Intelligent, pragmatic and anxious to escape the shame of spinsterhood, Charlotte chose this life: an inevitable one so socially acceptable that its quietness threatens to overwhelm her. Then she makes the acquaintance of Mr Travis, a local farmer and tenant of Lady Catherine.
In Mr Travis’ company, Charlotte feels appreciated, heard and seen. For the first time in her life Charlotte begins to understand emotional intimacy and its effect on the heart-and how breakable that heart can be. With her sensible nature confronted and her own future about to take a turn, Charlotte must now question the role of love and passion in a woman’s life, and whether they truly matter for a clergyman’s wife.
The Clergyman’s Wife by Molly Greeley is a debut fiction novel and retelling of Pride and Prejudice, shining the spotlight on Charlotte Lucas and what her life becomes after she chooses to marry Elizabeth’s cousin, Mr. Collins.
Though this work is entirely fictional, there are so many elements that ring true to the original work — the characters, relationships, atmosphere and setting. In Pride and Prejudice, Charlotte married Mr Collins not because she was in love with him (she hardly knew him) but because of security. She was almost thirty and had no other options for a companion. By marrying Mr Collins, she would stop being an embarrassment to her parents and could start her own life.
In The Clergyman’s Wife, Molly takes Charlotte beyond the pages of Pride and Prejudice and gives her a protagonist’s story. What if she does have the option of falling in love with someone but it’s too late?
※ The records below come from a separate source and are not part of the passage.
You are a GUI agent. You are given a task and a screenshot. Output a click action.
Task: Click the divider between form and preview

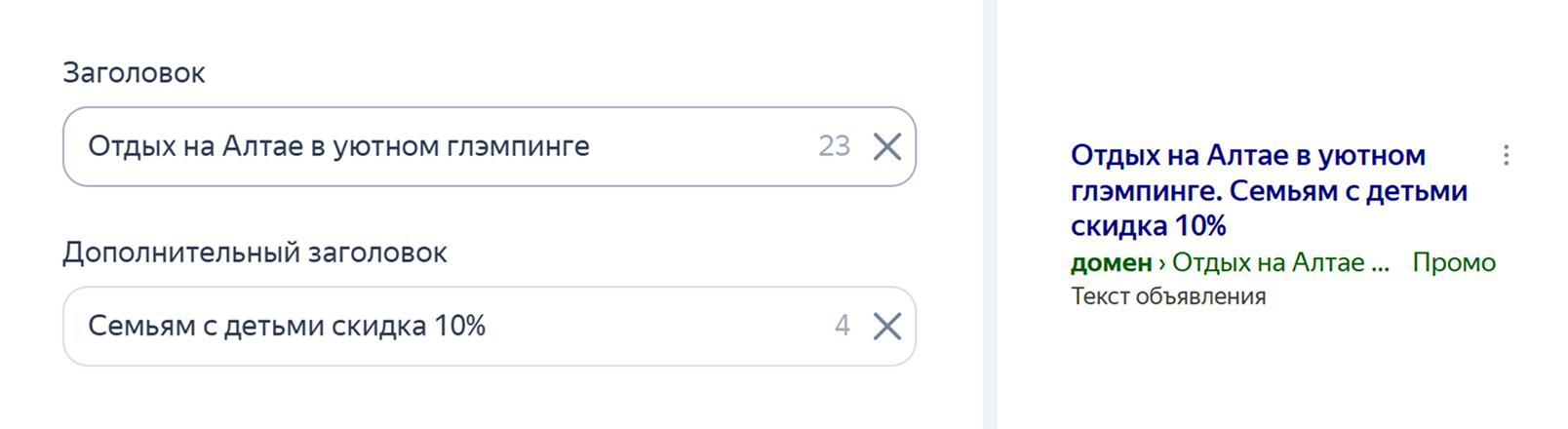[x=990, y=214]
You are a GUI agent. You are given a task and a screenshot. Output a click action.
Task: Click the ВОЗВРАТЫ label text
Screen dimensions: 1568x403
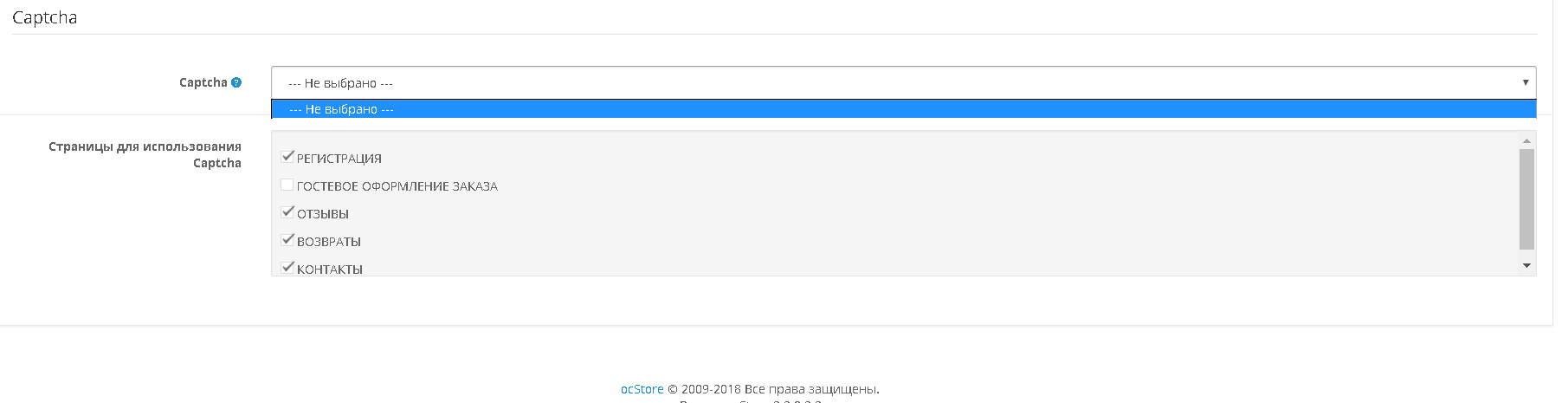coord(329,242)
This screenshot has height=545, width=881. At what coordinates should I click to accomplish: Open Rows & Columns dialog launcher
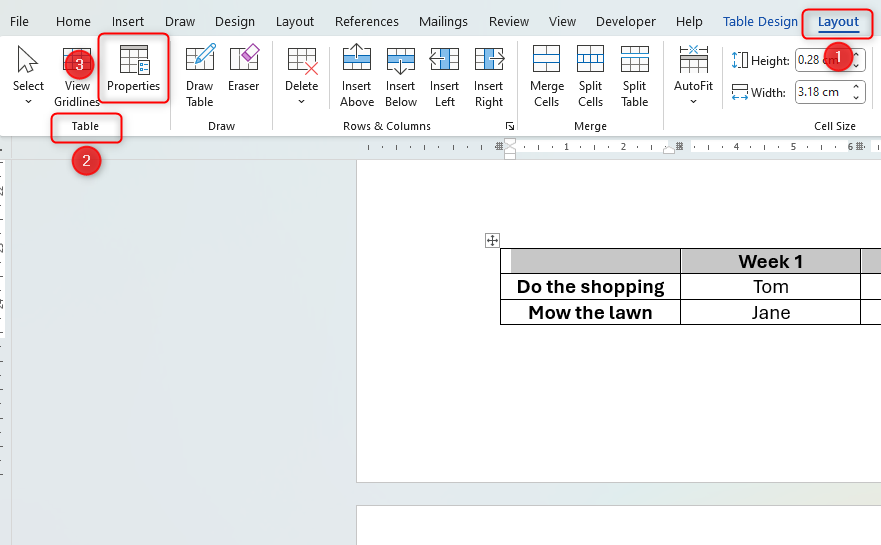coord(510,126)
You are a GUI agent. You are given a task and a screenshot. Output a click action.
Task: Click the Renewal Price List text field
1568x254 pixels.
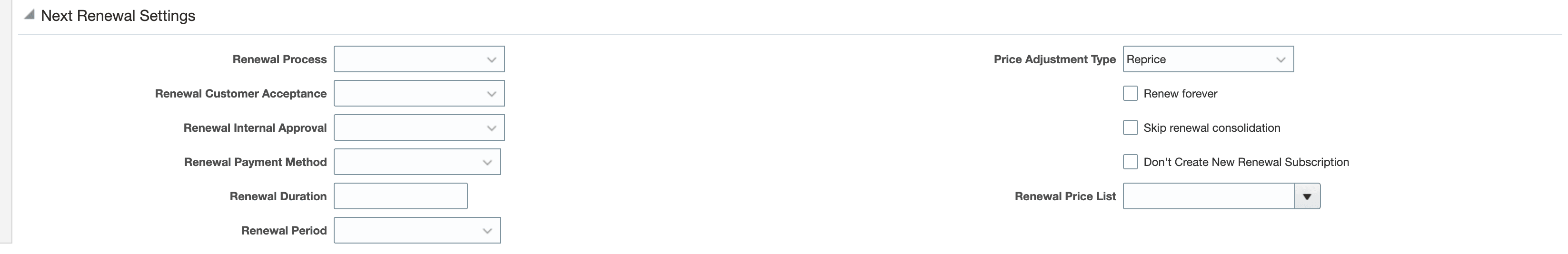[x=1208, y=196]
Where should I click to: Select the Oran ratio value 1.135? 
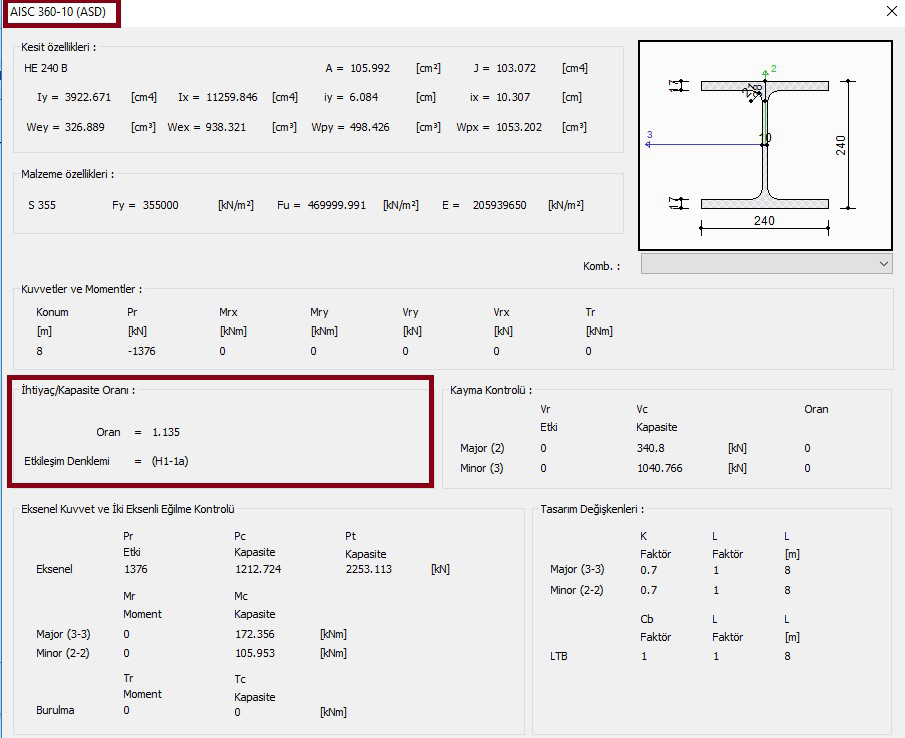click(x=166, y=432)
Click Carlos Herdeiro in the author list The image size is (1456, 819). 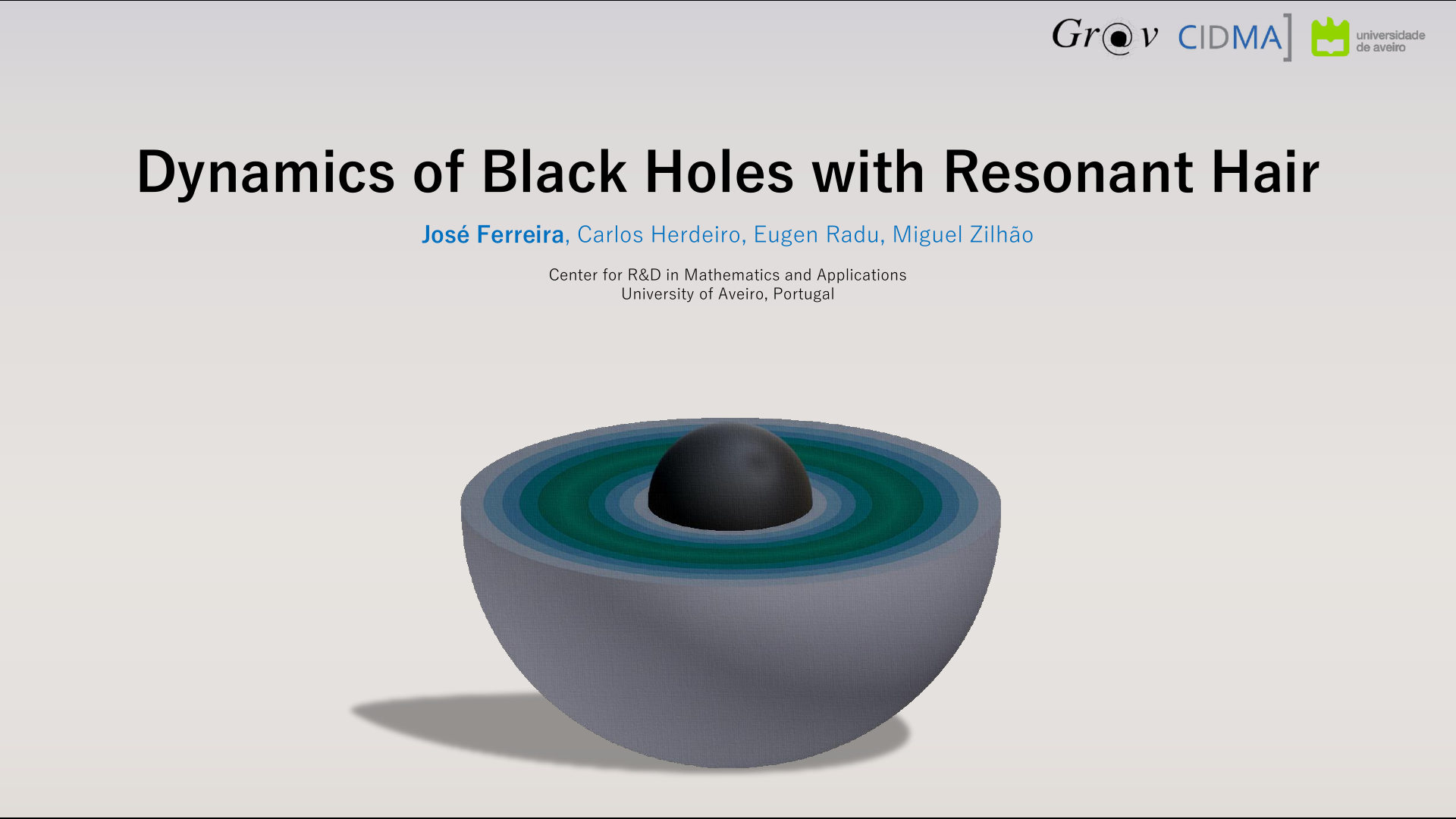(658, 235)
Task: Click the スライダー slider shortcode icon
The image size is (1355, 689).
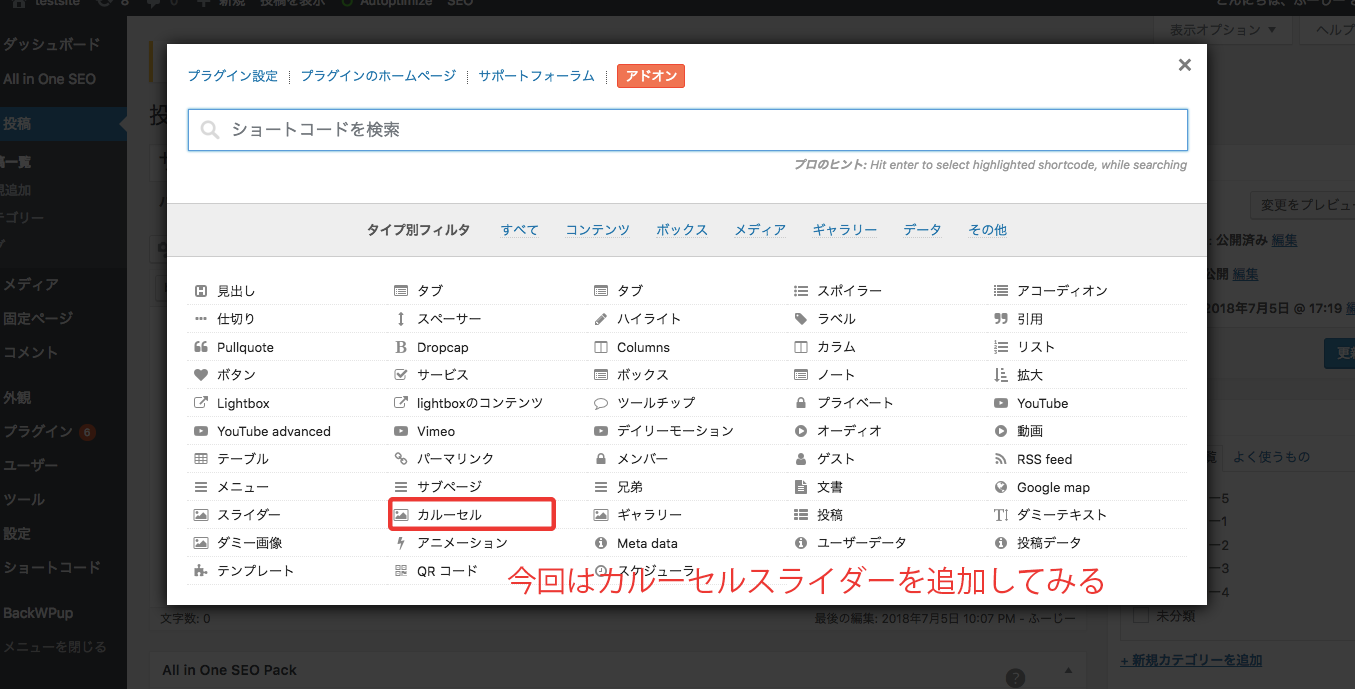Action: pyautogui.click(x=201, y=515)
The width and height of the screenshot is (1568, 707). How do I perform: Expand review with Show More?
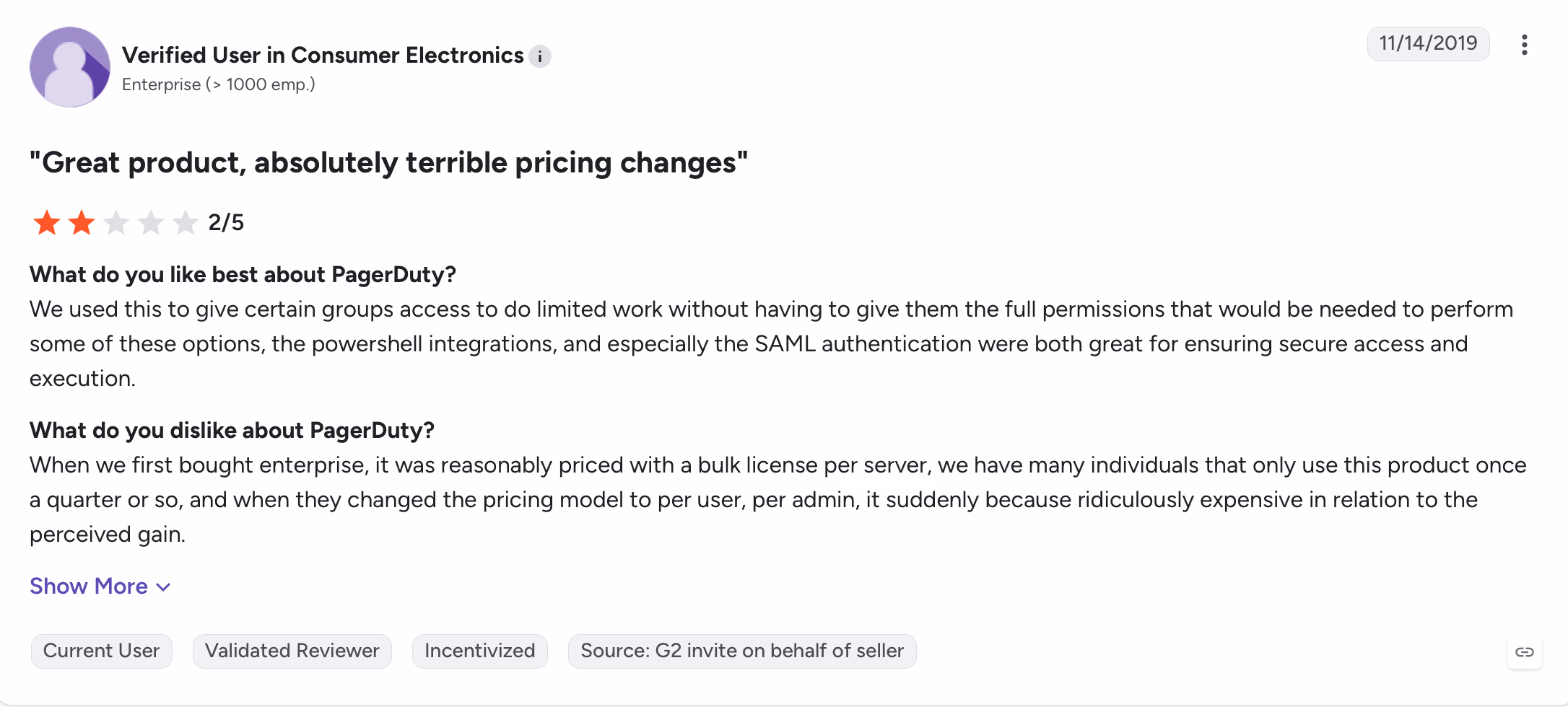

“My skin prickles with mirth; I press my lips together to keep myself from laughing. Mr Travis meets my eyes and his lips tip up, just a little, at the corners; then he ducks his head and appears to focus entirely on the roses once more. I find myself gazing at the sun-browned back of his neck, the first knob of his spine just visible above his shirt collar, and have to force myself to look away.”
Charlotte Lucas is an incredibly intelligent character, but her life with Mr. Collins is — as readers expected — uninspiring and rather boring. Charlotte doesn’t have the sharp tongue or the brashness that her friend Elizabeth has, and she settles for what is comfortable. However, given that this book is set in the early nineteenth century, it’s entirely credible. She can’t afford to wait for true love.
When Charlotte meets Mr. Travis, she feels an instant connection. The two are alike in personality and Charlotte finds herself drawn to him. She starts to understand what emotional intimacy is and what it’s like to have someone else truly care about what you want in life. Mr Travis is kind and considerate and treats her with more respect that Mr Collins does. Charlotte finds herself wanting intimacy with Mr Travis, which is something she’s never experienced with her husband.
But, building a life with Mr Travis is something that no one in that time period would approve of. Charlotte struggles with what her head and her heart are telling her.
“When we reach the lane, I have to force myself to keep walking. Though there is no true impropriety, I suddenly feel that I cannot face William — or worse, Lady Catherine — seeing us walking together. But we reach the parsonage gate unobserved.”
Whilst the book is a little dry at times, the prose and dialogue are lyrical, poetic and true to the time period. The vocabulary and language is evocative and in tune with Pride and Prejudice, and so it’s not a stretch to think of The Clergyman’s Wife as a companion novel.
Recommended for fans of Pride and Prejudice, and other Jane Austen novels. Fans of romance and historical romance will also love this.
Thank you to the publisher for sending me a review copy in exchange for an honest review.